**Required work:** An exact transcription is needed of the lines below from the one with "You are a GUI" through the one with "college® (30, 2303)", with no other lines and no pictures.

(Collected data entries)
......
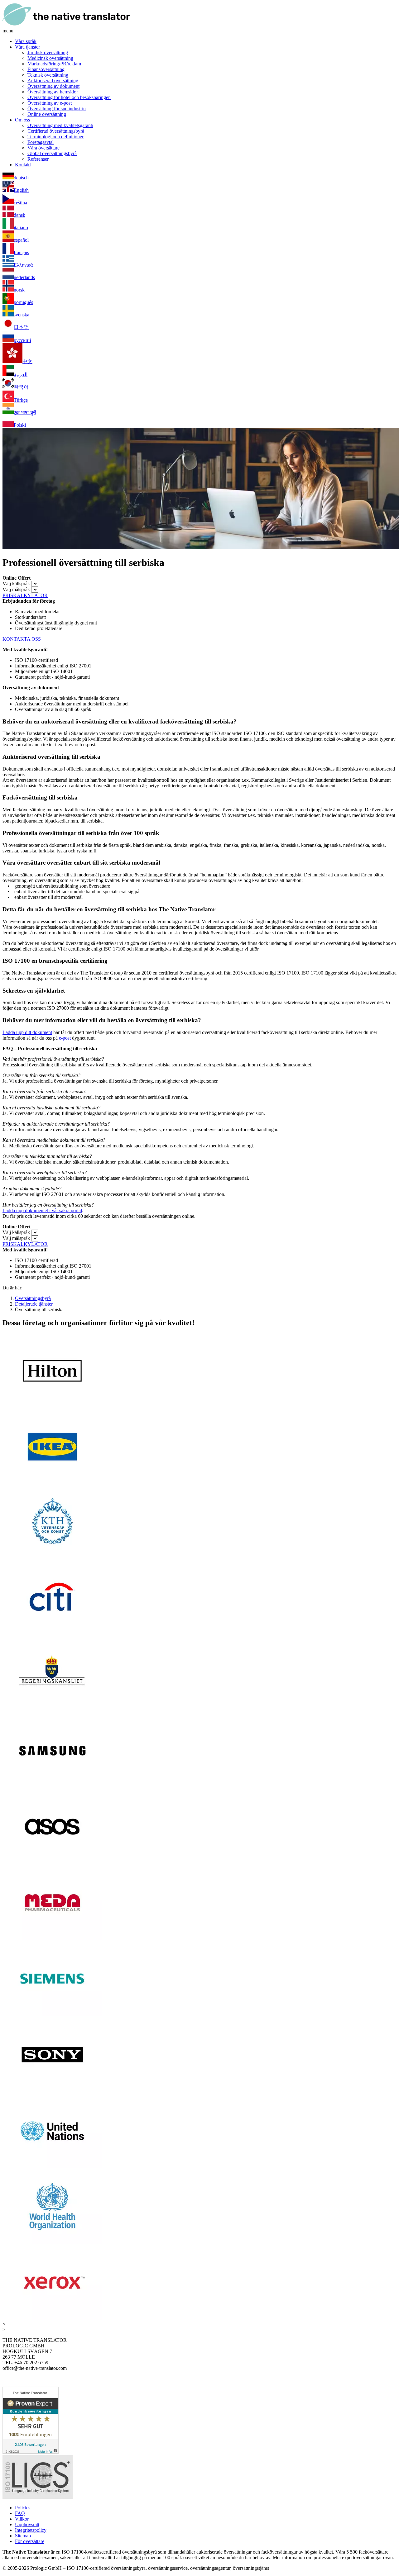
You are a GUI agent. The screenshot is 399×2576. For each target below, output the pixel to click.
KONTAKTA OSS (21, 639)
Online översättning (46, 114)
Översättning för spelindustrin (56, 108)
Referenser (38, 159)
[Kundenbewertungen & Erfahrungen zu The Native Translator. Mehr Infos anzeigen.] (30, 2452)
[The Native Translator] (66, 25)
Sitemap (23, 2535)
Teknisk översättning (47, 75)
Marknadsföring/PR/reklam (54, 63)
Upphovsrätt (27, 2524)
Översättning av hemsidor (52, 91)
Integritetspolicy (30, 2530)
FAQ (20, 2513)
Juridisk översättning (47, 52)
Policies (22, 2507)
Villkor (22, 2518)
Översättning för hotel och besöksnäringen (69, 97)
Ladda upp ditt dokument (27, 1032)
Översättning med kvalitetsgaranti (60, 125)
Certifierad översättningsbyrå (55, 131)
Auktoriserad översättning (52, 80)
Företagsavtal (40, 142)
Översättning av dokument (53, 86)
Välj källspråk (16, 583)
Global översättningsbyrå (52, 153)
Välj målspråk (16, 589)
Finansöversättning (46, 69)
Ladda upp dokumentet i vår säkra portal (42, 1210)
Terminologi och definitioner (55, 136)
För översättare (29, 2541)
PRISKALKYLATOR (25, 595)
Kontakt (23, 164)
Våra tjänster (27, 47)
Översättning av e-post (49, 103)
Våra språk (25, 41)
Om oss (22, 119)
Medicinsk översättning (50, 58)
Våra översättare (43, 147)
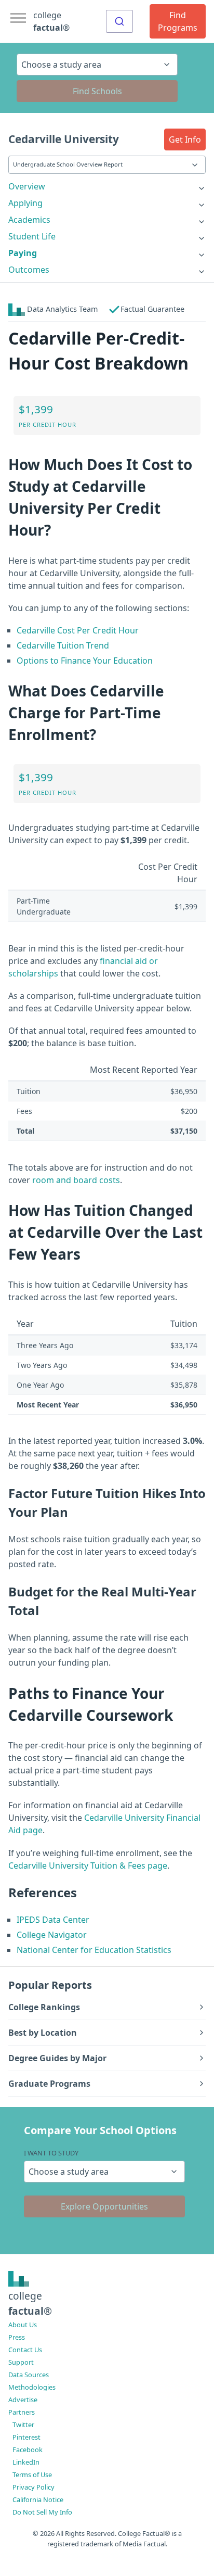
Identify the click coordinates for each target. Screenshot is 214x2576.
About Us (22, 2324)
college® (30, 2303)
......
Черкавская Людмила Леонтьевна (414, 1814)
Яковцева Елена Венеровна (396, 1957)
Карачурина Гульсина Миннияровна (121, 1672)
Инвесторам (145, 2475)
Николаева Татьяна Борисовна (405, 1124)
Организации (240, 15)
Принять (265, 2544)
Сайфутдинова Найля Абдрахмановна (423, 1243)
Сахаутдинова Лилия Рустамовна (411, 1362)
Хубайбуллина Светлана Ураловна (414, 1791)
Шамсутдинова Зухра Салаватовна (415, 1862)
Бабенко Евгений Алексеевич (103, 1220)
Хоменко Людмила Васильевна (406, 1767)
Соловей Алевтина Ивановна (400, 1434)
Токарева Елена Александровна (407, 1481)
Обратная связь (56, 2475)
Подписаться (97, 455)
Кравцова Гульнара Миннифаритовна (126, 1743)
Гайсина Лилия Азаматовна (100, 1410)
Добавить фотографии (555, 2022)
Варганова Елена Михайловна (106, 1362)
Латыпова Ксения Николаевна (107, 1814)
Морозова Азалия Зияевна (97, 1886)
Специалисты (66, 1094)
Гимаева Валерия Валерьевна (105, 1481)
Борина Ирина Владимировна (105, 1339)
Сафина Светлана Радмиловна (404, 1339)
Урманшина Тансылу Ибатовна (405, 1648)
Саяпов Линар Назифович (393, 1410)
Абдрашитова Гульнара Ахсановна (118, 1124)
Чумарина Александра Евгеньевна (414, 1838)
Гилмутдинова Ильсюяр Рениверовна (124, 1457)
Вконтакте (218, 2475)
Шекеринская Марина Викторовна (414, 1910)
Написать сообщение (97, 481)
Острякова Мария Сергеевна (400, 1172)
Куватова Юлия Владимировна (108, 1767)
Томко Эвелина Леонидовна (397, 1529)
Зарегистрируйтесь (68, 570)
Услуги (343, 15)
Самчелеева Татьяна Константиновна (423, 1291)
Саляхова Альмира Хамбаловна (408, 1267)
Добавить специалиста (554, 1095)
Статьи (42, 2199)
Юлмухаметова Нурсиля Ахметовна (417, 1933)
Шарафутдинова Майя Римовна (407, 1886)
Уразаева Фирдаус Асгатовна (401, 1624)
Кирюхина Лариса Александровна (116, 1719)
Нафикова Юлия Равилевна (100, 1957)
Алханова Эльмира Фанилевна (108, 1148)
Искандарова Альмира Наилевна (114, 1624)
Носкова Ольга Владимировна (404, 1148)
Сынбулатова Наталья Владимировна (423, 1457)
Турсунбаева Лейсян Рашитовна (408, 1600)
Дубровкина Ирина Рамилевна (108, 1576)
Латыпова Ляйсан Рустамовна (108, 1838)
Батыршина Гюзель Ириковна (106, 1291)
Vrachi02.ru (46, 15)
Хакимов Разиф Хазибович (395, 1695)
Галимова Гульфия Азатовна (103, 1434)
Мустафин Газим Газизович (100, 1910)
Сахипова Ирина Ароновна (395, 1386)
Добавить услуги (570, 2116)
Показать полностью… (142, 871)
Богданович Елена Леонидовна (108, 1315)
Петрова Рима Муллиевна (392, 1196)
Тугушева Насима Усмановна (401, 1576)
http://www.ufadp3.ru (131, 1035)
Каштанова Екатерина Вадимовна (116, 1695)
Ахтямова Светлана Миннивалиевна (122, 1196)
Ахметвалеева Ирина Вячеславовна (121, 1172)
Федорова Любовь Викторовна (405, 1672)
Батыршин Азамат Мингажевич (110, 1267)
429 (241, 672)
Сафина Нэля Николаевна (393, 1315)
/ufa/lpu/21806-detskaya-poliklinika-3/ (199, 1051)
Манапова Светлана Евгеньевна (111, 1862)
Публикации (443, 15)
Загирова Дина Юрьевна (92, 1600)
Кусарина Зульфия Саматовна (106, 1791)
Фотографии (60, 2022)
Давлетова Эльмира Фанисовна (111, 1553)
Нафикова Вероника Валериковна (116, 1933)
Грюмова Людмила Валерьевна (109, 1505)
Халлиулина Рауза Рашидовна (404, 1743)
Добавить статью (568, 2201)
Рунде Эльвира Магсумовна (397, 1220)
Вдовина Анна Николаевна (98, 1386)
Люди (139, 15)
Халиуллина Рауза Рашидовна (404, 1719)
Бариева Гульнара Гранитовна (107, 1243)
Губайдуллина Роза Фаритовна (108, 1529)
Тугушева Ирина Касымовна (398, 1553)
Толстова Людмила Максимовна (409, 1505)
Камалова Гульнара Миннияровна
......
**Answer space:**
You are a GUI agent. The screenshot is 399×2576. For each target below, output the pixel to click.
KONTAKTA OSS (21, 639)
Online översättning (46, 114)
Översättning för spelindustrin (56, 108)
Referenser (38, 159)
[Kundenbewertungen & Erfahrungen zu The Native Translator. Mehr Infos anzeigen.] (30, 2452)
[The Native Translator] (66, 25)
Sitemap (23, 2535)
Teknisk översättning (47, 75)
Marknadsföring/PR/reklam (54, 63)
Upphovsrätt (27, 2524)
Översättning av hemsidor (52, 91)
Integritetspolicy (30, 2530)
FAQ (20, 2513)
Juridisk översättning (47, 52)
Policies (22, 2507)
Villkor (22, 2518)
Översättning för hotel och besöksnäringen (69, 97)
Ladda upp ditt dokument (27, 1032)
Översättning med kvalitetsgaranti (60, 125)
Certifierad översättningsbyrå (55, 131)
Auktoriserad översättning (52, 80)
Företagsavtal (40, 142)
Översättning av dokument (53, 86)
Välj källspråk (16, 583)
Global översättningsbyrå (52, 153)
Välj målspråk (16, 589)
Finansöversättning (46, 69)
Ladda upp dokumentet i vår säkra portal (42, 1210)
Terminologi och definitioner (55, 136)
För översättare (29, 2541)
PRISKALKYLATOR (25, 595)
Kontakt (23, 164)
Våra tjänster (27, 47)
Översättning av e-post (49, 103)
Våra språk (25, 41)
Om oss (22, 119)
Medicinsk översättning (50, 58)
Våra översättare (43, 147)
Identify the click coordinates for each target. Screenshot is 214x2576.
About Us (22, 2324)
college® (30, 2303)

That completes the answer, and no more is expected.